Top of Records supplied

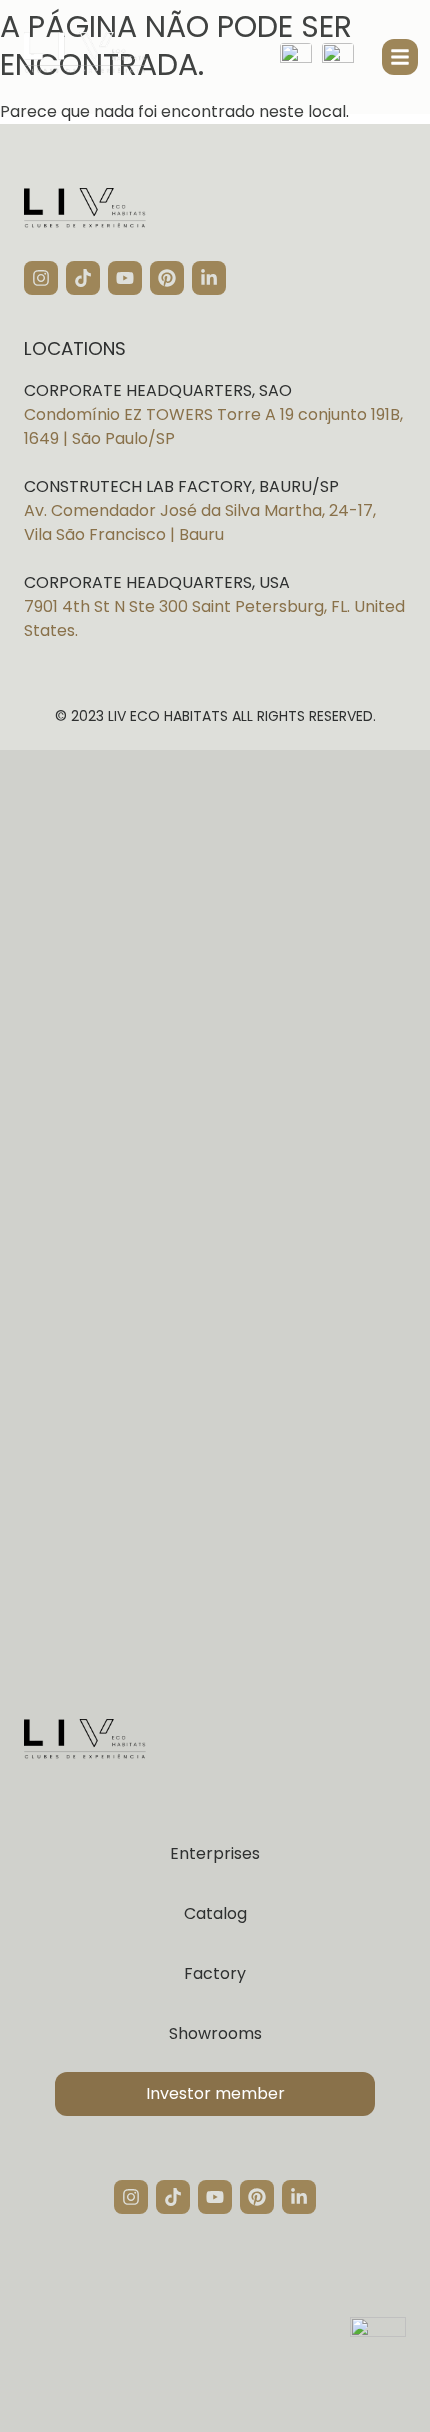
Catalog (215, 1913)
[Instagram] (41, 278)
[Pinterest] (167, 278)
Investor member (215, 2093)
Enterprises (215, 1853)
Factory (215, 1973)
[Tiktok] (83, 278)
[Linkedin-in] (209, 278)
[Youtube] (125, 278)
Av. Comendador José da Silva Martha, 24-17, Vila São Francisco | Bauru (200, 522)
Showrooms (215, 2033)
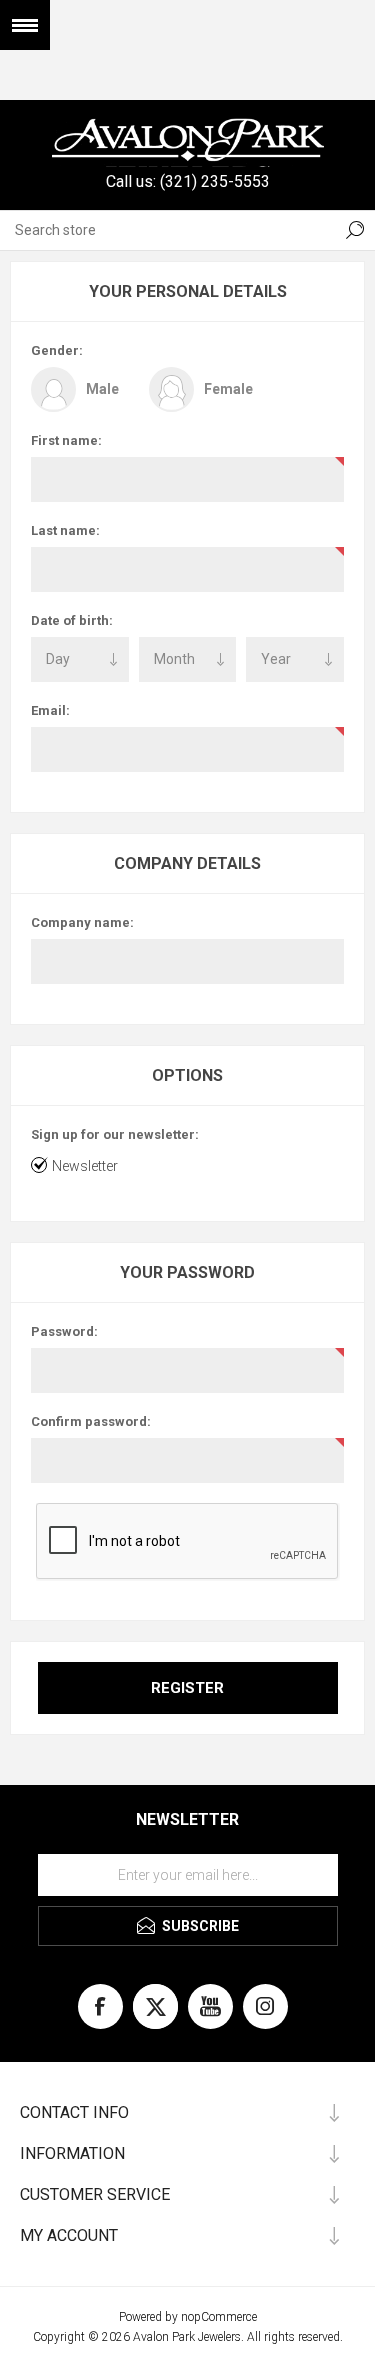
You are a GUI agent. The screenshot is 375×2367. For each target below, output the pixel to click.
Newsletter (85, 1166)
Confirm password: (91, 1421)
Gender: (57, 350)
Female (228, 389)
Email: (50, 710)
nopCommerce (219, 2317)
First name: (66, 440)
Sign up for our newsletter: (115, 1134)
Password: (64, 1331)
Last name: (65, 530)
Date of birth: (72, 620)
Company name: (82, 922)
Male (102, 389)
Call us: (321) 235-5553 (188, 181)
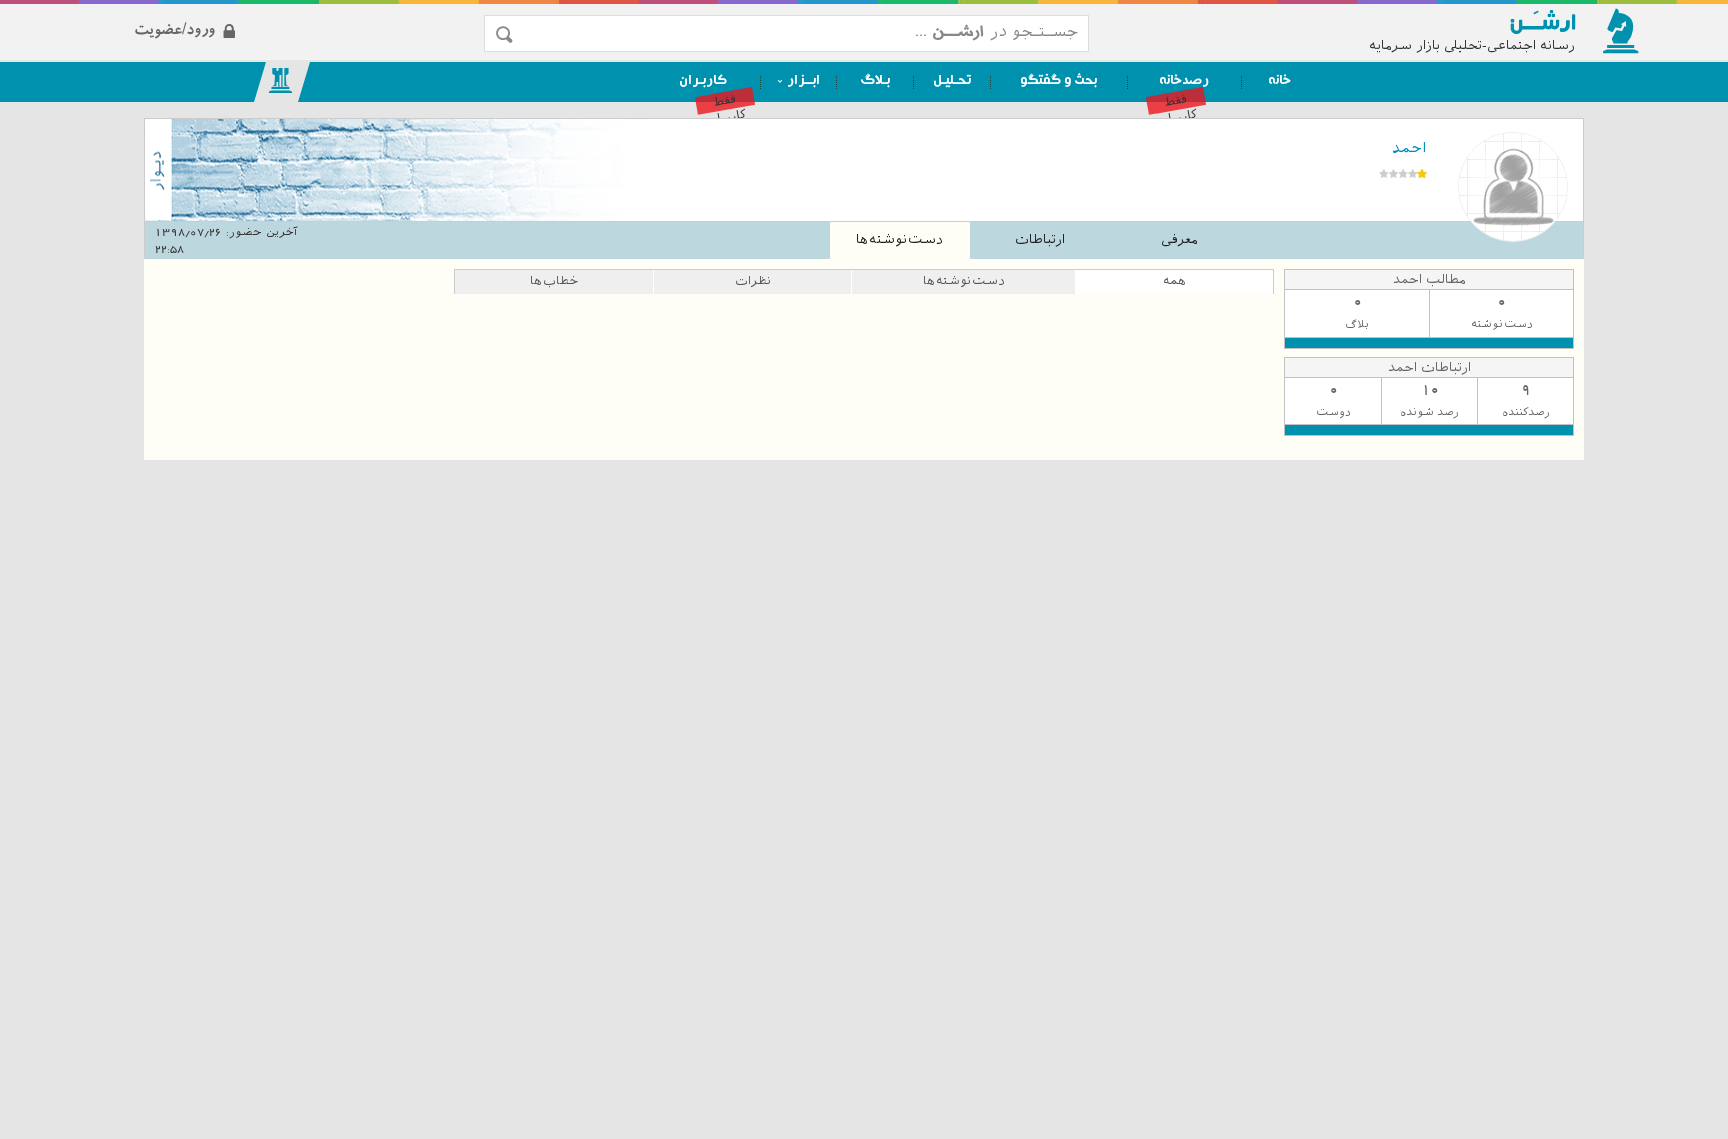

Bottom of Records supplied

- What to do: Return the lines from the one containing "[Linkedin-in] (209, 278)" through the last line of the records, both included, exactly as written and with no pictures.

- The answer:
[Linkedin-in] (209, 278)
[Youtube] (125, 278)
Av. Comendador José da Silva Martha, 24-17, Vila São Francisco | Bauru (200, 522)
Showrooms (215, 2033)
You are a GUI agent. The screenshot is 375×2367. For each target below, output the pixel to click.
Newsletter (85, 1166)
Confirm password: (91, 1421)
Gender: (57, 350)
Female (228, 389)
Email: (50, 710)
nopCommerce (219, 2317)
First name: (66, 440)
Sign up for our newsletter: (115, 1134)
Password: (64, 1331)
Last name: (65, 530)
Date of birth: (72, 620)
Company name: (82, 922)
Male (102, 389)
Call us: (321) 235-5553 (188, 181)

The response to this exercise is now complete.